Dans ces circonstances, les réseaux sociaux ont été inondés de citoyens indignés et mécontents d'un gouvernement qu'ils ont accusé d'être incapable de garantir la stabilité du pays. Surtout en ce qui concerne le secteur de la santé. Au cours des deux dernières décennies, toutes les équipes dirigeantes n'ont pas réussi à mettre en place des réformes efficaces dans le domaine de la santé, et bien que le ministère en charge s'appelle depuis près de 20 ans le "ministère de la santé et de la réforme hospitalière", personne ne semble savoir quand ce projet de restructuration atteindra son objectif.
Cette fuite massive des médecins et des professionnels de la santé est due, entre autres, aux conditions professionnelles et sociales épouvantables auxquelles ils sont contraints de faire face. Les bas salaires (de 300 à 600 euros), la détérioration des hôpitaux publics, le manque de ressources humaines, financières et techniques, et la perspective d'un avenir incertain ont poussé les jeunes médecins hors des frontières de l'Algérie.
"L'Algérie prépare et forme des médecins qui sont prêts à exercer en France", a condamné le Dr Bekkat Berkani, dans un article pour le média El Khabar - cité par le média britannique Hello Solar. Cela ne cesse de mettre en évidence "l'incapacité des ministères de la santé et de l'éducation à prendre en charge nos jeunes médecins parce qu'on ne leur propose rien, ni des salaires adéquats ni des incitations comparables à celles dont ils peuvent bénéficier à l'étranger", a-t-il ajouté.
Pour sa part, le sénateur du Front de libération nationale (FLN) Abdelouaheb Benzaim a été beaucoup plus ferme : L'Algérie "devrait interdire le départ" des médecins et des spécialistes du pays. Il l'a déclaré sur son compte Facebook, où il a fait valoir qu'il s'agit d'une "question de sécurité sanitaire nationale". "Il est inconcevable que nos hôpitaux souffrent d'un manque cruel de spécialistes, alors que nous les exportons à l'étranger", a ajouté M. Benzaim.

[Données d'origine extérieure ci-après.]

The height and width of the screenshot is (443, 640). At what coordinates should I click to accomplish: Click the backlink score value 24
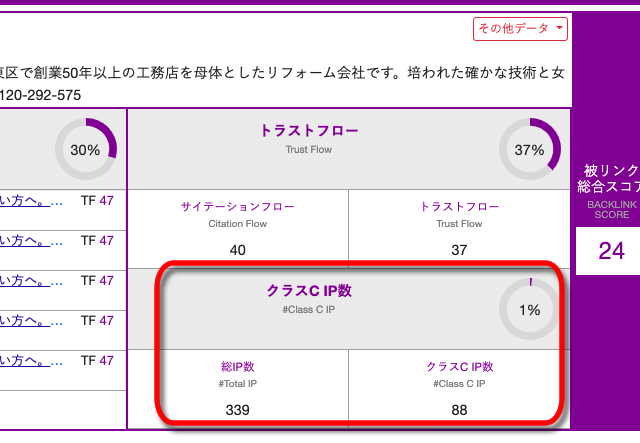tap(611, 250)
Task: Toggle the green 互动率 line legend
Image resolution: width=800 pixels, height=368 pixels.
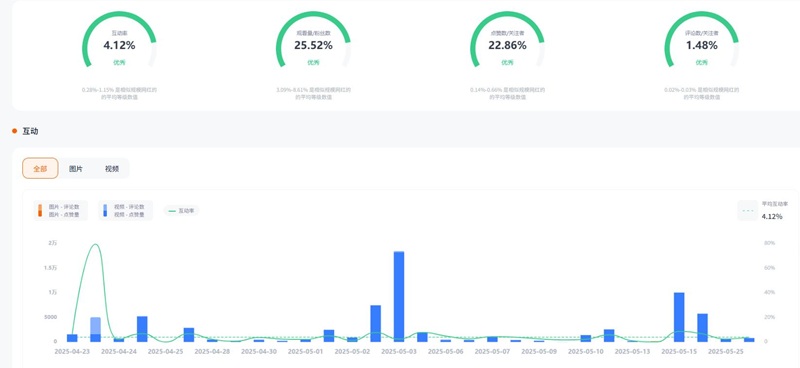Action: [182, 211]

La population totale de l'Algérie avoisine les 45 millions de personnes, mais plus de 6 millions d'Algériens sont en diaspora, hors des frontières du pays. L'accumulation des échecs des différents gouvernements, qui n'ont pas réussi à atteindre leurs objectifs même pendant les années de prospérité économique - lorsque le pays recevait près de 1,5 milliard de dollars (plus de 1,3 milliard de dollars) de recettes pétrolières - et le blocage politique et social ont fait doubler le nombre de migrants algériens.
Pour des raisons professionnelles, plus de 2 millions de personnes ont quitté le pays au cours des 20 dernières années, principalement pour les territoires européens de France, d'Espagne et d'Italie. Cela ne fait qu'accroître les difficultés du gouvernement à fournir les services nécessaires aux citoyens.